(To do) Please pick out each line below that contains the string "Help" and copy those lines in full.

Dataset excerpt
========================
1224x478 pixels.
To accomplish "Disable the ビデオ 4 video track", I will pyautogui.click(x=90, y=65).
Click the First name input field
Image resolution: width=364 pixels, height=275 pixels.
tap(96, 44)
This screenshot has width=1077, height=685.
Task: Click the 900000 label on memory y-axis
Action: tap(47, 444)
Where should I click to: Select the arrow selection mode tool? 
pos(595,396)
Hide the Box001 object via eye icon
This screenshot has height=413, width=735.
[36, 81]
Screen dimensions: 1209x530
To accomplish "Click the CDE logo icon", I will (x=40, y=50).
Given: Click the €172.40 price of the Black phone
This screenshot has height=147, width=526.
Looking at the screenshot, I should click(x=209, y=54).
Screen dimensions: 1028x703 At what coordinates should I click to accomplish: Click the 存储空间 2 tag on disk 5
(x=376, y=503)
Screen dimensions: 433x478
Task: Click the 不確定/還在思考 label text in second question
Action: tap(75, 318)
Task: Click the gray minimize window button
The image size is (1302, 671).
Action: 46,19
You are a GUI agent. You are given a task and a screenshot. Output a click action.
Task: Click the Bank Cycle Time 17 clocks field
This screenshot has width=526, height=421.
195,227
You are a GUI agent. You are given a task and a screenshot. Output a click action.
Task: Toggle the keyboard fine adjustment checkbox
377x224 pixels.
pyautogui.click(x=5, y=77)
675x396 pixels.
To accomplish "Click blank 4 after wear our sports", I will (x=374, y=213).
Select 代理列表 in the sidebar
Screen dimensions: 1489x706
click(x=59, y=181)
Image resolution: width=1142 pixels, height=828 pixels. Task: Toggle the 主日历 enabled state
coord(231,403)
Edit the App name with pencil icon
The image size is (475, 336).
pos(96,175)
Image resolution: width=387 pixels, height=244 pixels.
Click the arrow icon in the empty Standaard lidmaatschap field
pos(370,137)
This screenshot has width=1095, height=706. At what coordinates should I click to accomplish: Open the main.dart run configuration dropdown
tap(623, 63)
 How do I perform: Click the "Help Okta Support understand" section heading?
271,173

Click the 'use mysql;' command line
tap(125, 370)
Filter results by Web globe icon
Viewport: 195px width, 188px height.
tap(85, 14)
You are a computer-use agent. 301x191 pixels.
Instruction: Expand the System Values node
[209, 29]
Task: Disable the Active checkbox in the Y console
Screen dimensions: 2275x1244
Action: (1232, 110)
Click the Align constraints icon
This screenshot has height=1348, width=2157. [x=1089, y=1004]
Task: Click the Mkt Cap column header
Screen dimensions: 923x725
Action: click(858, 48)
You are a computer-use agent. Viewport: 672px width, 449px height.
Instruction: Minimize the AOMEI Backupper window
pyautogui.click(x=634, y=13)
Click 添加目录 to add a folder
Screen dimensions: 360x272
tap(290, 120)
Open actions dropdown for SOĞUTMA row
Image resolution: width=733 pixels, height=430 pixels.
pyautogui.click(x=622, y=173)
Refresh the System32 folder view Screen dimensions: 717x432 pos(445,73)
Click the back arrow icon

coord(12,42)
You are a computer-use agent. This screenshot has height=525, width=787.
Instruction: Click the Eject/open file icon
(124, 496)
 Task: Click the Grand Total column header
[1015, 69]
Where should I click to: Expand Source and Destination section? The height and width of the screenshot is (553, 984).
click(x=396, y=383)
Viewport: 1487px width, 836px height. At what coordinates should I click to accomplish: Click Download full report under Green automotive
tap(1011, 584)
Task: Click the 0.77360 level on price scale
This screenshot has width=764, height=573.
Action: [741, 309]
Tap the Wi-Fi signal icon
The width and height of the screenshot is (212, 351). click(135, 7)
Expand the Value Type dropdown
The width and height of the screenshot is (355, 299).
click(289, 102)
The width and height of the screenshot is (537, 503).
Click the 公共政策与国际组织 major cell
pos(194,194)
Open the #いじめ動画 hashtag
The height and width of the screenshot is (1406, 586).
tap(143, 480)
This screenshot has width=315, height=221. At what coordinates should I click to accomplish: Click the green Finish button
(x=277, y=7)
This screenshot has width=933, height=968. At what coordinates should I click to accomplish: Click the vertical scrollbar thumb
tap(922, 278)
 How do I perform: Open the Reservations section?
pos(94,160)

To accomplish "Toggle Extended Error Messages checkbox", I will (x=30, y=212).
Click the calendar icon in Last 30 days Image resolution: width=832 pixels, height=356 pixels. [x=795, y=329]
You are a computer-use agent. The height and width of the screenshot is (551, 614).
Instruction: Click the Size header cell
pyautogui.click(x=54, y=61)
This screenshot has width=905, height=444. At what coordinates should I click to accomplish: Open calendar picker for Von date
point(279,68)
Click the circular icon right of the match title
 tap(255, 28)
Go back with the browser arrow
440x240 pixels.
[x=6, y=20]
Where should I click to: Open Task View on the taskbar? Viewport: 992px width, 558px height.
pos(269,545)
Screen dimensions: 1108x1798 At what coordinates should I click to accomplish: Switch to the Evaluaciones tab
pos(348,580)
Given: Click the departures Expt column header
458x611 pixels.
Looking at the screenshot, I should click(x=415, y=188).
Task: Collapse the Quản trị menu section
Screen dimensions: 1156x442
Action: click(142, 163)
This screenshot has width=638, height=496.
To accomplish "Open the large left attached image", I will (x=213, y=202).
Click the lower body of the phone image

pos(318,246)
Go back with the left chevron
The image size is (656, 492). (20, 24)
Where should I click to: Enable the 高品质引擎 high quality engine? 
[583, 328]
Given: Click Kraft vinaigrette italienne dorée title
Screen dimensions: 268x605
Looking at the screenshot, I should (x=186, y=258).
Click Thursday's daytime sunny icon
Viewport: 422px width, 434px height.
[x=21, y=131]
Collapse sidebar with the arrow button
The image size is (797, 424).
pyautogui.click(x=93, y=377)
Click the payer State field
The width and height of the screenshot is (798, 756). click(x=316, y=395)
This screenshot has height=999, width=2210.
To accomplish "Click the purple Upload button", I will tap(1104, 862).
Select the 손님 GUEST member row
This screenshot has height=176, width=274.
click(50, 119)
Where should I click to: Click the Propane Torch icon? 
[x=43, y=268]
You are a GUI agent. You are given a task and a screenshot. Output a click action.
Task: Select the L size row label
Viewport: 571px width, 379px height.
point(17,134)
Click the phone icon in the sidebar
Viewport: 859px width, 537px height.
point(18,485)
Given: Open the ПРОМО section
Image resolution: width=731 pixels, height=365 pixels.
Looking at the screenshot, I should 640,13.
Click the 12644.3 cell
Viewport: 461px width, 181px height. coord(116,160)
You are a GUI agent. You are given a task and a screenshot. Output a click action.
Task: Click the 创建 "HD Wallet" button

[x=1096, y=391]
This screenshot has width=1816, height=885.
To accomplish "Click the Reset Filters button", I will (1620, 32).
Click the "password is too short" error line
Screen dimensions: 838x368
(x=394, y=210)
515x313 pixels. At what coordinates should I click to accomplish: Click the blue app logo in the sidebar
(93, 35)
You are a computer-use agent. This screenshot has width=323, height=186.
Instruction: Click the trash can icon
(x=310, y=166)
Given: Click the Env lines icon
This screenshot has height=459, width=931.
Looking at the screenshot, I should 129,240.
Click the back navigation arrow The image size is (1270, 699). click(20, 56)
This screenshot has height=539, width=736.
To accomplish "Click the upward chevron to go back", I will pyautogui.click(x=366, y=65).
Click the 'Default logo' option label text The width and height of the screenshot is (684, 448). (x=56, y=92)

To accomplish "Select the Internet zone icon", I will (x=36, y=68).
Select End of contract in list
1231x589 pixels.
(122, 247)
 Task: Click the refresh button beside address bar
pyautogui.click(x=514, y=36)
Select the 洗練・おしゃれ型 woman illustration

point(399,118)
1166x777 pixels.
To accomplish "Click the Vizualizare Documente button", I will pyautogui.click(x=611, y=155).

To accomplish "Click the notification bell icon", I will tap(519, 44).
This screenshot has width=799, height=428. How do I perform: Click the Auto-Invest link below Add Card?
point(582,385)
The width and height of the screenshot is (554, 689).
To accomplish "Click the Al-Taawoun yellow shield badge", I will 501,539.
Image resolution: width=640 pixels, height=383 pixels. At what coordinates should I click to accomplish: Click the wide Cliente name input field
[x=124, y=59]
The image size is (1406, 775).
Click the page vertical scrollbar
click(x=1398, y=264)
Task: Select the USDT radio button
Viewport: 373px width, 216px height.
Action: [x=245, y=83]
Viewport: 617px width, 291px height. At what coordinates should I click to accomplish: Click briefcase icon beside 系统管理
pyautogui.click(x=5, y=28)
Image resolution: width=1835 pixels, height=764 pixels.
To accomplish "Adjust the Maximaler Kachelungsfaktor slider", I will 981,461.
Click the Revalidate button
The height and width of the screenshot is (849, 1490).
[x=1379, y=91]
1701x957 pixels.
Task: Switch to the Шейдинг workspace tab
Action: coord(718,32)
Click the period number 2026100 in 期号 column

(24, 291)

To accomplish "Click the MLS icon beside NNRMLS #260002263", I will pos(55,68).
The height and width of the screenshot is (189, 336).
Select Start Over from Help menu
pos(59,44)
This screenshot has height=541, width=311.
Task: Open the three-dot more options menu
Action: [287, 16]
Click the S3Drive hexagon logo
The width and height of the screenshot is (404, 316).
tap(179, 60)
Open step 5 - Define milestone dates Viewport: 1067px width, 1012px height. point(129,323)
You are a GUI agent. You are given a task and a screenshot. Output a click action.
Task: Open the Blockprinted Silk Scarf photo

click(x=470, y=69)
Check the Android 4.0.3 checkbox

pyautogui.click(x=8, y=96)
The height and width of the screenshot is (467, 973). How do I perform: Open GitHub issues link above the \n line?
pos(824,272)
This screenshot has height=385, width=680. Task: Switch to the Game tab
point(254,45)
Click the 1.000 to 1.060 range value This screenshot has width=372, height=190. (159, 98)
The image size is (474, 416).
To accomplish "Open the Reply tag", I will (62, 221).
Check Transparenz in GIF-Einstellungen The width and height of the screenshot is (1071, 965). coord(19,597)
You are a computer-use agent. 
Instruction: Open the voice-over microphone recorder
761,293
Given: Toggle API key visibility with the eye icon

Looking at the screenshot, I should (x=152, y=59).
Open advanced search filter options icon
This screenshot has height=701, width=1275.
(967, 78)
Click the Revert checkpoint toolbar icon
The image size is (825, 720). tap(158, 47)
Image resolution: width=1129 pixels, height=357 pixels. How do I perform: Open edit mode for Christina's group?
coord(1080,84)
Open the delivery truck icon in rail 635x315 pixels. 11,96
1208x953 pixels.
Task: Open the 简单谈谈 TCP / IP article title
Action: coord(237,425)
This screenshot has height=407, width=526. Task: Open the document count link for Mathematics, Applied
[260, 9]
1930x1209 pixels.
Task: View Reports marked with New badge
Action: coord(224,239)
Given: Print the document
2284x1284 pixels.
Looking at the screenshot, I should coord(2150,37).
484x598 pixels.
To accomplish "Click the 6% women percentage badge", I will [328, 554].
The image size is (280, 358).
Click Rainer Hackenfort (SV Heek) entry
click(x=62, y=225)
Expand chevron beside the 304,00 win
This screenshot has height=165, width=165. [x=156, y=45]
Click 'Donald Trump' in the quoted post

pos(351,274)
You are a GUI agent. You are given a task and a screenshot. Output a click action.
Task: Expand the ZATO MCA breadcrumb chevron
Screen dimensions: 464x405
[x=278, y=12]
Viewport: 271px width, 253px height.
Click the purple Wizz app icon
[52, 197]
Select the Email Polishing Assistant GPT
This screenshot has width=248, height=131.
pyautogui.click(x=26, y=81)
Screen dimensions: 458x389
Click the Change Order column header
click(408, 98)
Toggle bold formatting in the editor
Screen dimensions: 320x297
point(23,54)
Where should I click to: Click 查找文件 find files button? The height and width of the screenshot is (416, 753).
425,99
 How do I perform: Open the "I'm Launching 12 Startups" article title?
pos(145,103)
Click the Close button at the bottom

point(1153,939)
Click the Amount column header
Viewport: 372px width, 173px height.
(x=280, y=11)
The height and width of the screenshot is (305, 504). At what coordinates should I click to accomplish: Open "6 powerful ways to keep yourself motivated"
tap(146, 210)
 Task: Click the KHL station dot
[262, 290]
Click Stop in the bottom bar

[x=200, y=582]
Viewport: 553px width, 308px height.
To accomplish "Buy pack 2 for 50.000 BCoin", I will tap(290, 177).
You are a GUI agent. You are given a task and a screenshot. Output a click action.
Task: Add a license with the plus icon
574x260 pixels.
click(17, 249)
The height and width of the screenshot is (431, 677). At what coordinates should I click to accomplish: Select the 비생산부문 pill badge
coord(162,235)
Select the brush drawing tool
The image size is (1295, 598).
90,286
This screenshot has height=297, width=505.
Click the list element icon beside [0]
========================
(Finished answer)
 How do I perform: Click the "Help Okta Support understand" section heading?
Select Start Over from Help menu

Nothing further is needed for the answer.